C. : Est ce qu’ une coproduction TV est une étape obligatoire ?
J.F.
: Ce n'est pas une nécessité, mais évidemment la télévision est un canal qui permet de toucher plusieurs centaines de milliers de spectateurs en une seule diffusion. C'est important, mais ça ne correspond pas à tous les films. Il y a certains films qu'on produit et que l'on ne peut malheureusement pas imaginer sur antenne, parce que la TV ne peut pas se permettre aujourd'hui de produire des films qui sont un peu plus hors-normes, ce qui ne nous empêche pas d'essayer malgré tout.

 

C. : Vous avez récemment produit Le rêve de Nikolay de Maria Karaguiozova.
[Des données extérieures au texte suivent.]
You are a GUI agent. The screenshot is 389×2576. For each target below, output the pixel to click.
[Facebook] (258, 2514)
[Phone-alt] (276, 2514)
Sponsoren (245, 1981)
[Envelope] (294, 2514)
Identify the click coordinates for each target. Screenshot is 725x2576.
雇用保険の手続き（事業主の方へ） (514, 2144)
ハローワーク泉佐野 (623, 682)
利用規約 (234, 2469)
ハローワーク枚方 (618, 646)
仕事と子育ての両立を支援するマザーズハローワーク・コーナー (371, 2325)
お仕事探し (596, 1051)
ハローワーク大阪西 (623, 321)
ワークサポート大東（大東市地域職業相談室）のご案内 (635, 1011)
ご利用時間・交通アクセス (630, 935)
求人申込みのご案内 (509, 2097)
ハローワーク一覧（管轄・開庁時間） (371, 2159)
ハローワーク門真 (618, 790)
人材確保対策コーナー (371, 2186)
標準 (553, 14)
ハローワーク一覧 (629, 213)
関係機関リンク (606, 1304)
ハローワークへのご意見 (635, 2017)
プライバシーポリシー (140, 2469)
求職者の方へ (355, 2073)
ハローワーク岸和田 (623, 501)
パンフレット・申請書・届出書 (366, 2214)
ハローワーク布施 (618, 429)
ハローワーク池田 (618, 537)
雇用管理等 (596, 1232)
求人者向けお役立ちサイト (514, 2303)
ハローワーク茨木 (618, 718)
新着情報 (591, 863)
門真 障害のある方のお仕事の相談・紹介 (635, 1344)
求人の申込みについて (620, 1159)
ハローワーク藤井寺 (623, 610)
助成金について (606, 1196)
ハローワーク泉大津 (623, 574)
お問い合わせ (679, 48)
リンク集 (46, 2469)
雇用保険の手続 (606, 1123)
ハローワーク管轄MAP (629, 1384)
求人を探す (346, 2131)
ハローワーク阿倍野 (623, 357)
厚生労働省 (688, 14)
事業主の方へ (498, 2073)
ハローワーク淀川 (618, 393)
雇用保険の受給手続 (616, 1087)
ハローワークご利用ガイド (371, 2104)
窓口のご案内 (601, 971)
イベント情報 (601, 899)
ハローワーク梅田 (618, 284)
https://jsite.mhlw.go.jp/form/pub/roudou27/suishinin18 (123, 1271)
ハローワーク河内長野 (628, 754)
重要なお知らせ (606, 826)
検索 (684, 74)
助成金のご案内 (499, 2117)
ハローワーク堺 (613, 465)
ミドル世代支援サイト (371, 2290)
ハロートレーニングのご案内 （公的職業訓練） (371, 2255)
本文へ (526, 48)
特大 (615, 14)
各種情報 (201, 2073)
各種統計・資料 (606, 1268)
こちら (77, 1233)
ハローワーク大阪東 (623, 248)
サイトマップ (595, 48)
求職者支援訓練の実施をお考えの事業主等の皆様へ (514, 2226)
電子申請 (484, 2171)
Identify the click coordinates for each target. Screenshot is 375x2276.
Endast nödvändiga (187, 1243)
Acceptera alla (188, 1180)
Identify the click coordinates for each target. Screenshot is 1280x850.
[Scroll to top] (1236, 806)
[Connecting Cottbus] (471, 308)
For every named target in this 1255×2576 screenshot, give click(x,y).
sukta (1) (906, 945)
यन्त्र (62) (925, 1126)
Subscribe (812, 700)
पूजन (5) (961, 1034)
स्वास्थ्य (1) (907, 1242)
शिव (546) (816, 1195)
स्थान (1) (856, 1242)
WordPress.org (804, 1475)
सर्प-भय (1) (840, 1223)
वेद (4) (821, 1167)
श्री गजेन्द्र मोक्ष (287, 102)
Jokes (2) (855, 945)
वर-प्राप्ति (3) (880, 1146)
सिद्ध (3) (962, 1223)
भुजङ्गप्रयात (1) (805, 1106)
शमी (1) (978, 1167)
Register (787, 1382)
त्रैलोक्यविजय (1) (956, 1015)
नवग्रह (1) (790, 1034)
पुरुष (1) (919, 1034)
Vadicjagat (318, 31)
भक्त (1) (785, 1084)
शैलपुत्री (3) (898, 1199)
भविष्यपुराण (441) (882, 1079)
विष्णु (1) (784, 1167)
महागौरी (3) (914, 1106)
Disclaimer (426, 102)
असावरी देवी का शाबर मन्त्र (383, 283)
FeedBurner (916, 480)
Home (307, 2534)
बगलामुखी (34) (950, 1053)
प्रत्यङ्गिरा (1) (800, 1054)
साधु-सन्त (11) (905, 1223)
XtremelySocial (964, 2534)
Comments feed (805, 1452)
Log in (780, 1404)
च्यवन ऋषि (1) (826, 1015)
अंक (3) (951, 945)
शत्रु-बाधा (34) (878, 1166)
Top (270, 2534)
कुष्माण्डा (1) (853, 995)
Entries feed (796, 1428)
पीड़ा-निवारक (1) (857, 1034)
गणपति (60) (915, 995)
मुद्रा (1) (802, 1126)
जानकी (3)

Comment s'est déroulé le travail avec la réalisatrice ?
J.F.
: Maria est juriste au départ, en droit international et droit des étrangers. Elle n'avait jamais réalisé de film. C'était un projet assez complexe avec plusieurs axes narratifs. Je l'ai accompagné pendant deux, trois ans sur son dossier, les choix qu'il y avait à faire. On a fait des repérages sur place, participé à des résidences d'écriture. J'ai visionné les rushs pendant le tournage. Une partie n'était pas concluante, on a donc organisé un deuxième tournage. Tout ça c'est quelque part un processus d'apprentissage qu'on tente d'accompagner au mieux, avec toujours le film comme argument principal. On est là en dialogue permanent avec la réalisatrice pour faire avancer le processus. Idem pour le montage, on a fait plusieurs sessions pour arriver à quelque chose de proche de son idée de départ, plus personnelle que la manière dont il avait été d'abord abordé dans le tournage et les premières tentatives de montage.